“Gratis Pol” Menggema dari Bumi Etam: Langkah Strategis Kaltim Bangun SDM Unggul di Era IKN
Samarinda, Kalimantan Timur – Sorak sorai dan tepuk tangan
membahana di Plenary Hall Sempaja, Senin pagi, 21 April 2025. Udara di ruangan
megah itu terasa penuh semangat dan harapan. Bukan tanpa alasan—Pemerintah
Provinsi Kalimantan Timur (Pemprov Kaltim) tengah menorehkan sejarah baru
dengan meluncurkan program andalan mereka: Gratis Pol. Program ini menjadi
titik tolak transformasi besar-besaran di bidang pendidikan, kesehatan, dan
sosial bagi masyarakat Bumi Etam.
Yang membuat peluncuran ini semakin menggugah adalah bertepatan dengan Hari Kartini.

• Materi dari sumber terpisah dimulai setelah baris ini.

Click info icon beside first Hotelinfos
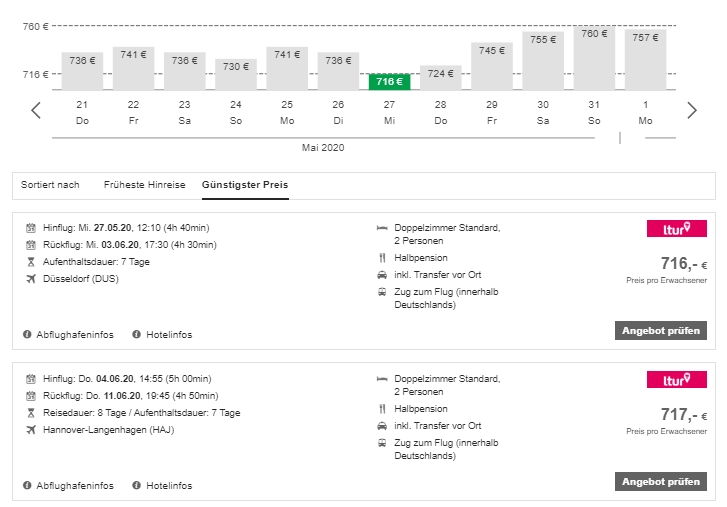The image size is (727, 507). point(136,334)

Sebuah momentum yang sarat makna tentang perjuangan, kesetaraan, dan keberanian melangkah ke masa depan yang lebih cerah.
Gratis Pol: Lebih dari Sekadar Program, Ini Gerakan Perubahan
Gratis Pol bukan nama program biasa. Ia mengandung makna
besar di balik dua kata yang sederhana. Kata “Gratis” menyiratkan pembebasan
dari beban, sementara “Pol”—dalam konteks lokal—merujuk pada “pol-polan” atau
totalitas. Maka tak heran jika Gubernur Kalimantan Timur, H. Rudy Mas’ud,
dengan penuh semangat menyebut program ini sebagai "lompatan besar menuju
keadilan sosial yang sejati."
Dalam pidato peluncurannya, Rudy berdiri di atas panggung, bukan sebagai pejabat yang ingin disanjung, tetapi sebagai pelayan rakyat yang ingin membuat perubahan nyata. "Ini hari bersejarah. Saya berdiri di sini tak lebih sebagai pelayan rakyat. Kami ingin masyarakat Kalimantan Timur hidup lebih baik dan lebih bermartabat," ujar Rudy dengan lantang.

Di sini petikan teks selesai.